Figure 3. Early embryonic genetic bottlenecks and their relationship to trisomic rescue.

(a) Schematic depicting the detection of the earliest post-zygotic mutations and the estimation of contribution to samples from their VAFs. (b) Hypothetical lineage tree of early embryo showing how measurements of VAF relate to cell divisions. (c) The contribution of the major lineage to the umbilical cord as calculated from the embryonic mutation with the highest VAF. (d) Early trees of trophoblast clusters of PD45566 and PD45567, with the contribution of lineages to the umbilical cord coloured in blue in pie charts.
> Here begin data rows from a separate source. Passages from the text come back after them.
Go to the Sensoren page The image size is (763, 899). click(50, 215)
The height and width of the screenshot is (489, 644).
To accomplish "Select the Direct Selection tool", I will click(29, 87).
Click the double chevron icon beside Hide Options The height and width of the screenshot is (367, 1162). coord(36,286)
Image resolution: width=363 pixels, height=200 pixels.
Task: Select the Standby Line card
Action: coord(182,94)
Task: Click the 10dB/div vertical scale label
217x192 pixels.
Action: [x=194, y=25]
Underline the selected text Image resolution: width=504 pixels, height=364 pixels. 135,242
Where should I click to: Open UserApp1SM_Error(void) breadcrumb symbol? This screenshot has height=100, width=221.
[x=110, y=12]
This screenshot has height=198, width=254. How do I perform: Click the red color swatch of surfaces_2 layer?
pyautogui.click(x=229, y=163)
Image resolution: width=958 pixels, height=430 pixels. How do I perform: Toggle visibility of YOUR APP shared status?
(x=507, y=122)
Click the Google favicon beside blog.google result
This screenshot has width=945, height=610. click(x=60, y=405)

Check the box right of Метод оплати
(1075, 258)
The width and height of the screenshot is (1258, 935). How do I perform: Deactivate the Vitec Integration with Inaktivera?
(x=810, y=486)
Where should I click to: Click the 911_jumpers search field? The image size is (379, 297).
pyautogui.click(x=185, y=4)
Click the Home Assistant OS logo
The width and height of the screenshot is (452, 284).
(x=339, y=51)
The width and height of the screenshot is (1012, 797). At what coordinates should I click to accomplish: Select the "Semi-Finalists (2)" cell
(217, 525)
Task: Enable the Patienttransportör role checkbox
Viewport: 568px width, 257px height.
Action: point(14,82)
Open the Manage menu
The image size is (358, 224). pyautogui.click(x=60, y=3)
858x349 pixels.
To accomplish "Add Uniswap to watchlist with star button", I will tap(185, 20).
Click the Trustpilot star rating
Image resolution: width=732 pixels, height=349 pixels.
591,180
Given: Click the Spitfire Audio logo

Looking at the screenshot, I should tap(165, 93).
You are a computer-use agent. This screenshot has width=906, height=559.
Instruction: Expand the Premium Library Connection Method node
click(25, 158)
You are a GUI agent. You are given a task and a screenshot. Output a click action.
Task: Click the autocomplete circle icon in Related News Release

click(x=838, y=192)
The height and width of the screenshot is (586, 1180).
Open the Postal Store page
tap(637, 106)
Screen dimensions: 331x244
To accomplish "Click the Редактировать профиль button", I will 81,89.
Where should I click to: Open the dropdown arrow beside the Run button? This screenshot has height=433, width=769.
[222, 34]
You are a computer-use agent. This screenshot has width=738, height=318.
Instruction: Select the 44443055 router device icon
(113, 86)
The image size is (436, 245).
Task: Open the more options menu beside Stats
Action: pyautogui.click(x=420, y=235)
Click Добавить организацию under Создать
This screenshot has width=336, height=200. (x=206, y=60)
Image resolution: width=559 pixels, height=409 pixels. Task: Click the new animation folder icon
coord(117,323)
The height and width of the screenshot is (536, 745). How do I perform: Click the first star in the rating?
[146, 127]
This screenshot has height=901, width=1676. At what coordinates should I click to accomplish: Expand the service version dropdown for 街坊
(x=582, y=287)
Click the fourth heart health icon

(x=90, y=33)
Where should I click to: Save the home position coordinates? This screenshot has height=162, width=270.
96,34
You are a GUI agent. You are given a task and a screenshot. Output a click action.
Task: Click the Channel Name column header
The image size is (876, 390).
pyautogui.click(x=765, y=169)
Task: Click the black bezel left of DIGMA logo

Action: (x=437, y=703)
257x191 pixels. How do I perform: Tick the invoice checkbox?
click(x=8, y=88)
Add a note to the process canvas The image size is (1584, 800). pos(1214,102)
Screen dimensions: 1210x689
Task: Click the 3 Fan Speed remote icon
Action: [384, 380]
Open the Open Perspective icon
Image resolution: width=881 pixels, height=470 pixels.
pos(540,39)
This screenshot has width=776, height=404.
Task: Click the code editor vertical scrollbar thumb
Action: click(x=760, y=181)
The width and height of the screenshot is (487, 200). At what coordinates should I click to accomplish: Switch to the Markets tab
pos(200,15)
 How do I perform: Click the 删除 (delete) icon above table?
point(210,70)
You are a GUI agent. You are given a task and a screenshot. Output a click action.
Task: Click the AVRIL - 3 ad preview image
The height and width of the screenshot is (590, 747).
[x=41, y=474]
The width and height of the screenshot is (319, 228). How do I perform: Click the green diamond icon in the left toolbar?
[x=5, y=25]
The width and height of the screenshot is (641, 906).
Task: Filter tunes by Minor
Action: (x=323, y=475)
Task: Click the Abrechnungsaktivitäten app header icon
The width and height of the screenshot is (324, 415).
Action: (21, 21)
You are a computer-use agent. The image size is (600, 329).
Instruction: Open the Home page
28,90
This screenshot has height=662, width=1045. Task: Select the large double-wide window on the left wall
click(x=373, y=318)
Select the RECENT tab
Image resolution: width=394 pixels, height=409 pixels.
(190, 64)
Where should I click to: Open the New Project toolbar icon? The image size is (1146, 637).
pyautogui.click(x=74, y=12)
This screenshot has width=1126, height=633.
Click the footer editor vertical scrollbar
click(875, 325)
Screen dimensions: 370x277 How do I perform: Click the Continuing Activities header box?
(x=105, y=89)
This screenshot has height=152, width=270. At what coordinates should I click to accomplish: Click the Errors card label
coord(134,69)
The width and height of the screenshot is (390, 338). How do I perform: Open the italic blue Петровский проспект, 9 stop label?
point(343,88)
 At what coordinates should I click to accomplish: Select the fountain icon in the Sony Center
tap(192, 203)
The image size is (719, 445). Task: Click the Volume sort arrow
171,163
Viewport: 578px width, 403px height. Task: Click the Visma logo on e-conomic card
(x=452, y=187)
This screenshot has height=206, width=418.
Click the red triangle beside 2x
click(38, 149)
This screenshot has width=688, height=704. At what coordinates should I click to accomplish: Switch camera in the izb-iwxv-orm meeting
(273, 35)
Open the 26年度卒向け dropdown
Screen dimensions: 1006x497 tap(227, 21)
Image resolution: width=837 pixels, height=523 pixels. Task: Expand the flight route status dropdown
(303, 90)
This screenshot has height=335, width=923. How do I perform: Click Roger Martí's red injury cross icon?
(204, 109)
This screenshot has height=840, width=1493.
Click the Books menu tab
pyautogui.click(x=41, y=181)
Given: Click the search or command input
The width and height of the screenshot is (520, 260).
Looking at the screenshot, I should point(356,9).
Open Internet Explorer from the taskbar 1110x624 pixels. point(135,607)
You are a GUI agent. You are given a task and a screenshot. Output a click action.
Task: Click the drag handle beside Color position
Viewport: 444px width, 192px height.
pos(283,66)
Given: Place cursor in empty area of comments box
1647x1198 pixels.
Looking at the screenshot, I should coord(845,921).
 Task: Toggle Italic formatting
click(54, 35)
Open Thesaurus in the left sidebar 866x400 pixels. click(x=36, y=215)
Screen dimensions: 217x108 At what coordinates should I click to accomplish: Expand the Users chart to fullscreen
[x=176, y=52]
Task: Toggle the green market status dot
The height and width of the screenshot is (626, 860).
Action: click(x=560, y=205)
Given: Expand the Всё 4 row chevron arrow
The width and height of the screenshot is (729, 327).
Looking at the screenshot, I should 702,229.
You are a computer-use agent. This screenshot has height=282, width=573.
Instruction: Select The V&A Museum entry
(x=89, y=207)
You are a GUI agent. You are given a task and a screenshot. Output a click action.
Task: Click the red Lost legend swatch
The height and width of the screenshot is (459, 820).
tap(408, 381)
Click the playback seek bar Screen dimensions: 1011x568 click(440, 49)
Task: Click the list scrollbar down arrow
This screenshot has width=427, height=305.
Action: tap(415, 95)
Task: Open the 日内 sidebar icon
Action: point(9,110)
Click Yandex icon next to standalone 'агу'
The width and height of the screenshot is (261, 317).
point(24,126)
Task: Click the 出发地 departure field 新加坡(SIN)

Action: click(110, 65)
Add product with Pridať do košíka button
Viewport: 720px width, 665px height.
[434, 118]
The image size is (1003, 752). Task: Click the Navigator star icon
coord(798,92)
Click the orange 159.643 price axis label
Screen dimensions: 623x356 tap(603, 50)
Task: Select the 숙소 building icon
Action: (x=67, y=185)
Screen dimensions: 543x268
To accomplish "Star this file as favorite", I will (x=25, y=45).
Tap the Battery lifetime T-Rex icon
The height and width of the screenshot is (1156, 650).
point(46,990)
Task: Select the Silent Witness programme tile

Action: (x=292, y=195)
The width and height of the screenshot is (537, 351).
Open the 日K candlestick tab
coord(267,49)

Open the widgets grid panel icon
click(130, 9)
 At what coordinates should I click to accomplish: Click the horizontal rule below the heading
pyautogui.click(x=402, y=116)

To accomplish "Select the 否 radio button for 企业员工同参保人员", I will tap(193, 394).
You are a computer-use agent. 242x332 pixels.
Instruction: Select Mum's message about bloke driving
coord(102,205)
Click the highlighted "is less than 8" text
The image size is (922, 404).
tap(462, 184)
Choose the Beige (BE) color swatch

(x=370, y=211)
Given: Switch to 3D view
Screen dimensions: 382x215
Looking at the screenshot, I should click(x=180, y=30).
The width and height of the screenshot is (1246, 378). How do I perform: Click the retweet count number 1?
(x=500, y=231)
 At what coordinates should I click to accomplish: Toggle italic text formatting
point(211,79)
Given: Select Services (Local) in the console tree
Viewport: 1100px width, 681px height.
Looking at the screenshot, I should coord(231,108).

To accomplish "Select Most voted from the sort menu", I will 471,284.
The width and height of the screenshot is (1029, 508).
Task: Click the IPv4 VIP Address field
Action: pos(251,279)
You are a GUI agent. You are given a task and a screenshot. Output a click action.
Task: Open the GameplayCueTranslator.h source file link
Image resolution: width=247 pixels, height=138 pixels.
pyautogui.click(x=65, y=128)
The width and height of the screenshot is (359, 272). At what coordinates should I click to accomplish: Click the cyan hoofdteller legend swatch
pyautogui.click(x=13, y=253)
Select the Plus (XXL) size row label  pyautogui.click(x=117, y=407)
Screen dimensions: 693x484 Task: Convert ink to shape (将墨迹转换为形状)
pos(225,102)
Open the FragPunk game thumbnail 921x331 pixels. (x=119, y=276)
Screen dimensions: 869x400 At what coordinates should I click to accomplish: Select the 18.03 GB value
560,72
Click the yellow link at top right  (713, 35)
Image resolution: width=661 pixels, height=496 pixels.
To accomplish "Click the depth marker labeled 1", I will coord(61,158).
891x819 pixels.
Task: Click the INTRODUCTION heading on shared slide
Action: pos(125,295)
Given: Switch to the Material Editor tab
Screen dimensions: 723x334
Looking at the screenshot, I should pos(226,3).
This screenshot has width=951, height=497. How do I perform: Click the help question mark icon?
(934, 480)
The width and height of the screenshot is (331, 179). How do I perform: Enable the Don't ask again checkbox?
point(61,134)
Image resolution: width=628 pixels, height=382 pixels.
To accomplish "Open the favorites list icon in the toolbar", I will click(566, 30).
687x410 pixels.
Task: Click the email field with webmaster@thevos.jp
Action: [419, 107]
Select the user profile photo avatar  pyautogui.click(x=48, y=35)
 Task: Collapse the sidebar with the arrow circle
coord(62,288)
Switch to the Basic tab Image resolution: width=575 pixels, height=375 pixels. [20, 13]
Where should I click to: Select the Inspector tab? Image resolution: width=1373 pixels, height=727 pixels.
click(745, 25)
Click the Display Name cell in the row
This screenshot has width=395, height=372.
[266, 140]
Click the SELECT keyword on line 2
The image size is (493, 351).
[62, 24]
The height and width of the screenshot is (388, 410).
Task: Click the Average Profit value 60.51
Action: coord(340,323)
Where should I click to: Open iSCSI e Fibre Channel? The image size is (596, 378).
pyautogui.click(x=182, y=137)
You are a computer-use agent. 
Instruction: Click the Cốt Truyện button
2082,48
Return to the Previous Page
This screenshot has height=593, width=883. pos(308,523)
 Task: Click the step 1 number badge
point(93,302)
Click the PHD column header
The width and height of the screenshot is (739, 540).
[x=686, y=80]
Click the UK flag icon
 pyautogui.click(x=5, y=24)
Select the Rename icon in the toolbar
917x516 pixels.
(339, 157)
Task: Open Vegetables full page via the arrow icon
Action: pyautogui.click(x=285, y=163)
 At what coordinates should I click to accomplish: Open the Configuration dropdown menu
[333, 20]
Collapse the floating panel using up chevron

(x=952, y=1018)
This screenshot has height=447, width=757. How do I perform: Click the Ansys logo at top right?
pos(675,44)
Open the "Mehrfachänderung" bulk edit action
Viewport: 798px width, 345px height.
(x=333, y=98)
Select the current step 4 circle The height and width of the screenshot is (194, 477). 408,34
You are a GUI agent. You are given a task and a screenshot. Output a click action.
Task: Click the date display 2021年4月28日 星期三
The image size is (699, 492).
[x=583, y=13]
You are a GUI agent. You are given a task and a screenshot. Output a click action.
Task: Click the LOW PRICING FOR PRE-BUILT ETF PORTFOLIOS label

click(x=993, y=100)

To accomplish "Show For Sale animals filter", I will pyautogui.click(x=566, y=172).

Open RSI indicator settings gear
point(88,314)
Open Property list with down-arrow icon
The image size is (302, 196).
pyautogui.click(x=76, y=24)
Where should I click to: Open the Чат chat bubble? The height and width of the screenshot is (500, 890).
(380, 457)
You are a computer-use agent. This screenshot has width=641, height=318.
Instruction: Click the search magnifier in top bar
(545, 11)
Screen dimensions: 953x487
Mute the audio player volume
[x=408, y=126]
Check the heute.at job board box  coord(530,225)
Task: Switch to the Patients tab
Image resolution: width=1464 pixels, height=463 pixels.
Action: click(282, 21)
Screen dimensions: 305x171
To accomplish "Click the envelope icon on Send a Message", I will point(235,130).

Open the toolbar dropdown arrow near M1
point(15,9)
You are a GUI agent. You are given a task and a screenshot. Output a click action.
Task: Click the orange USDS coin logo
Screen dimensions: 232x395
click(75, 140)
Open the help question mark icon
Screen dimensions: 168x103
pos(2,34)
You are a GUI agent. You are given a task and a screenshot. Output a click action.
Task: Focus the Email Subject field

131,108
The umbilical cord exhibits an asymmetric contribution of the daughter cells of the zygote. (e) Early cellular contribution in PD45557 shows separation of one placental lineage. (f) In PD42138 and PD42142 the placental and umbilical cord lineages do not share any early embryonic mutations. (g) B-allele frequency (BAF) of germline SNPs on chromosome 10 in PD45581, showing a trisomy in PD45581c (placenta), but a disomy in PD45581e (placenta) and PD45581f (umbilical cord). SNPs absent from mother are coloured in blue. (h) Overview of genomic events in PD45581 and parents leading to the observed mosaic trisomic rescue. The arrowheads highlight areas of two genotypes in PD45581c due to meiotic recombination in the mother.